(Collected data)
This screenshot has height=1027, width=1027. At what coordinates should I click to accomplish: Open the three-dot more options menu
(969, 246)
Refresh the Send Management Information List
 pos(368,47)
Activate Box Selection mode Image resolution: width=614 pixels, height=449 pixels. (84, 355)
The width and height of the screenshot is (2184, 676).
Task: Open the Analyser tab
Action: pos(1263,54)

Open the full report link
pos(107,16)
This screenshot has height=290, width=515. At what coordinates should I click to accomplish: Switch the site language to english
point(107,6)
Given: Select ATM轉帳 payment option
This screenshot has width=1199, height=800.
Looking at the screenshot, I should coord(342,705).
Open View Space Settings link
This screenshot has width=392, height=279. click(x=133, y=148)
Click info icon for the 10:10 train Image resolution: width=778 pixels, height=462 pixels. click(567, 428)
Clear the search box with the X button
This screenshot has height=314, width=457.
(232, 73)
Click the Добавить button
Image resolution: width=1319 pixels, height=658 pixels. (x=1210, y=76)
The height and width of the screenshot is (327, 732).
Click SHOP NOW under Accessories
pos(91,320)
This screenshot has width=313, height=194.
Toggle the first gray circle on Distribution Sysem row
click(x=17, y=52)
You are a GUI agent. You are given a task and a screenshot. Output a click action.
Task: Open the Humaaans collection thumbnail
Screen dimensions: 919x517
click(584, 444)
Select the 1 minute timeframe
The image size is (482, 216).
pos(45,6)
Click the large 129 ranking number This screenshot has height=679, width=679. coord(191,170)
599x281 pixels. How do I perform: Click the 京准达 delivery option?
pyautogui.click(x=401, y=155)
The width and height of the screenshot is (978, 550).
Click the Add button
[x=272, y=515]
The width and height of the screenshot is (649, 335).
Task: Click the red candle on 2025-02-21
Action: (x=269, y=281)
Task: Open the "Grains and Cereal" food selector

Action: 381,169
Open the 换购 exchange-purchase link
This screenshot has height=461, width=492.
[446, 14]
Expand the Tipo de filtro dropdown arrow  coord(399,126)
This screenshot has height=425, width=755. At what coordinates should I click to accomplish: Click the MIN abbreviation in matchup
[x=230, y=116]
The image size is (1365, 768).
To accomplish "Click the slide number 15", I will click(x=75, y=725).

*ACTIVITY*.
Starting at the line above that contains "You are a GUI", write out each line exactly until the line that contains "Expand the Tipo" has been written, and stop there.

*TASK OUTPUT*.
You are a GUI agent. You are given a task and a screenshot. Output a click action.
Task: Open the Humaaans collection thumbnail
Screen dimensions: 919x517
click(584, 444)
Select the 1 minute timeframe
The image size is (482, 216).
pos(45,6)
Click the large 129 ranking number This screenshot has height=679, width=679. coord(191,170)
599x281 pixels. How do I perform: Click the 京准达 delivery option?
pyautogui.click(x=401, y=155)
The width and height of the screenshot is (978, 550).
Click the Add button
[x=272, y=515]
The width and height of the screenshot is (649, 335).
Task: Click the red candle on 2025-02-21
Action: (x=269, y=281)
Task: Open the "Grains and Cereal" food selector

Action: 381,169
Open the 换购 exchange-purchase link
This screenshot has height=461, width=492.
[446, 14]
Expand the Tipo de filtro dropdown arrow  coord(399,126)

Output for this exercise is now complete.